Cambridge faces closure
Architectural Review, The, Dec, 2004 by Peter Blundell Jones
Regardless of holding a long established position as one of few architectural institutions with a truly global presence, Cambridge University's Department of Architecture may soon be closed. In today's university market economy, it would seem that targets, statistics and watchdog analysts are a university's driving force, above and beyond the apparently archaic and peripheral processes of teaching, tutorage and academic exploration.
Despite the course's high regard within the 800 year old institution, receiving more applications per place than any other Cambridge course, a decision will be made later this month on the General Board's recommendation to close the school's surviving undergraduate and research programmes.
The root cause of the recommendation comes from the financial loss caused by the Department's slippage from a grade 5 to a grade 4 in the 2001 Research Assessment Exercise (RAE); a rating procedure that coldly ranks universities with similar subject areas, where research potential from more vocational Building Sciences and construction courses predictably outbid those from institutions with more traditional architectural programmes. In response to this, Peter Blundell Jones (Professor of Architecture at the University of Sheffield) considers the fact that architecture as university subject is seriously under threat. A website has been set up with information on the future of the Cambridge school where alumni are encouraged to register, at www.scroope.co.uk
That Cambridge intends to ditch its school of architecture after a single point lapse in the RAE seems careless. Far worse is the extraordinary statement emanating from that august institution that architecture is not a worthy university subject. Are there echoes here of the old snobbery between the pure and the applied, or is the ghost of The Two Cultures once again raising its head? Architecture is certainly anomalous in both areas; connecting theory with practice and bridging the gap between science and the humanities. This is bound to produce some strain, but some groups in our society must do it. It also helps generate interdisciplinary connnections. Schools of architecture have provided valuable models of teaching practice precisely through the connection of theoretical debate with the putative practice of the design project.
How can Cambridge think that architecture is not to be taken seriously as a subject? Is it because they find it in The Guardian opposite ballet, watch too many 'Changing Rooms' and 'Grand Designs' or feel provoked by the incoherent babblings of Libeskind? Certainly new media attention promotes a distorted view focused excessively on the creative individual. This makes design seem whimsical, as decorative icing applied to building.
Half a century ago, when Pevsner made his now untenable distinction between a cathedral and a bicycle shed, the word 'architecture' could only be applied to buildings of special ritual or memorial role.
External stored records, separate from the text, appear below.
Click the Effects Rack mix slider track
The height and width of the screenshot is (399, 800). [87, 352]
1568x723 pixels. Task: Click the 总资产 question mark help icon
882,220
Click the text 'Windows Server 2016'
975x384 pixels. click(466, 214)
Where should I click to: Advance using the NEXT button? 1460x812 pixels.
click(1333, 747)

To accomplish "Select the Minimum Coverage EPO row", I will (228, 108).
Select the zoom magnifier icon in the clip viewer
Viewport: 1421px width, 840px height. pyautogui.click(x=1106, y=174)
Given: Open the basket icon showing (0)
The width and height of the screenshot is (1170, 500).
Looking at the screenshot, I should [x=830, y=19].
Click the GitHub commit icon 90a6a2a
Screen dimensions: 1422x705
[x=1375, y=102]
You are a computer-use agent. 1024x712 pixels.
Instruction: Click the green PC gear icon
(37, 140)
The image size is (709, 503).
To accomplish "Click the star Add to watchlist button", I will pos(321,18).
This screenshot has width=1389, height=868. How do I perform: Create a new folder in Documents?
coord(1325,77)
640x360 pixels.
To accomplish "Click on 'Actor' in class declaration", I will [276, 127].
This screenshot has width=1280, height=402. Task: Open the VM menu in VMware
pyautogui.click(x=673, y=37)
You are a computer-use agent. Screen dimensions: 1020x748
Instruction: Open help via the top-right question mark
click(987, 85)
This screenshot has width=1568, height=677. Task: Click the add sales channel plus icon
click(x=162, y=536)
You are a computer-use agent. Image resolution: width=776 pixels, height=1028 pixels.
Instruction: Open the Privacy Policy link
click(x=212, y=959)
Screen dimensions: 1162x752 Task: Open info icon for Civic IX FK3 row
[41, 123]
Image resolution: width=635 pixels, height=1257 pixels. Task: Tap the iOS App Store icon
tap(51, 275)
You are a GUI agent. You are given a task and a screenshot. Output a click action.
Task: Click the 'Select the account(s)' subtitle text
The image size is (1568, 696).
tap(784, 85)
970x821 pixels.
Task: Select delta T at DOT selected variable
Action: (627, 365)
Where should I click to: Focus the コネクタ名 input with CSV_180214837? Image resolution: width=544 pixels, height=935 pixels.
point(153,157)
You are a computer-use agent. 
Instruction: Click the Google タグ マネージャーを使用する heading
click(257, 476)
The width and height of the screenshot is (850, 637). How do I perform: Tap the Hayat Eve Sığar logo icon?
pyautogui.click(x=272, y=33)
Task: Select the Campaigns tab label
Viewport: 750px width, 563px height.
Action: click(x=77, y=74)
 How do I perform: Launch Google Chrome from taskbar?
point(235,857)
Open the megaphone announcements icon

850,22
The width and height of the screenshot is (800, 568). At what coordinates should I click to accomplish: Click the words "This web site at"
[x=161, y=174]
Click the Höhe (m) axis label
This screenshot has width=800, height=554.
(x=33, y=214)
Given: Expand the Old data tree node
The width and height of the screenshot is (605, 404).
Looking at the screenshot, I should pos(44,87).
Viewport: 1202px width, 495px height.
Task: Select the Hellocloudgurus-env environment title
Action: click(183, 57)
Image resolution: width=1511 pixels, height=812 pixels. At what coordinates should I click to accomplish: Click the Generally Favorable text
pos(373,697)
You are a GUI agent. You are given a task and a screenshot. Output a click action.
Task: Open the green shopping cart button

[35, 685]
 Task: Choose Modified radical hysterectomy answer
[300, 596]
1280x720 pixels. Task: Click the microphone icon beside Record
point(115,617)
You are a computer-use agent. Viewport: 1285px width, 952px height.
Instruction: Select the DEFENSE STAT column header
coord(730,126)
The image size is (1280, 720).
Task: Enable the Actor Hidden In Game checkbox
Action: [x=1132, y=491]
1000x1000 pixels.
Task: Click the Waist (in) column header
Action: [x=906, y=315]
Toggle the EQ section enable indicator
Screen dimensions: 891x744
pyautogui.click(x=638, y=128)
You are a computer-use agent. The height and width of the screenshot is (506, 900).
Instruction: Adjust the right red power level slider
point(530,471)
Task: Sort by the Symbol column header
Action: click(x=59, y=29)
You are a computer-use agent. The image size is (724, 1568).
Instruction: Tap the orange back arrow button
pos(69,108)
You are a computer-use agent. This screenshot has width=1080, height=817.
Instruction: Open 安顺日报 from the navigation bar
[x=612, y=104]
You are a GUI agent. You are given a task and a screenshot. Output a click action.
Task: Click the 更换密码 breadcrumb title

Even then mere building could be left to innocent builders catering directly for the needs of their clients. But now all innocence is lost. Every building must pass complex design processes and calculations to satisfy bureaucratic procedures that exclude and alienate users. Yet in layout and organization, in the classification of space and accommodation, they continue decisively to shape our lives. Who is to preside over this technical and bureaucratic process and to defend the user? Not the engineer interested in the most efficient structure, or the services engineer in pursuit of perfect plumbing. Not the construction manager who wants efficient site operation or the quantity surveyor striving for economy. Someone must stand in the middle to balance these conflicting forces, and the architect is the only one trained to do so. The real job is still that referred to in the metaphor of a minister as the 'architect' of a policy: the instigator, organizer, begetter of the idea. Such people are needed to be well informed, and to understand what is at stake.
Understanding what architecture is and how it works has been led over a long period precisely by the best funded and intellectually most active university schools. They have provided a necessary lead for less fortunate institutions struggling against much tougher odds--those 'vocational' schools that Cambridge's new philistines consider to be architecture's proper place. The closing of the Cambridge school will amputate not a peripheral limb but the head. If it takes place it will damage both architecture as a subject and as a profession in this country [and abroad], and will demonstrate a shameless disregard for the future of the built environment.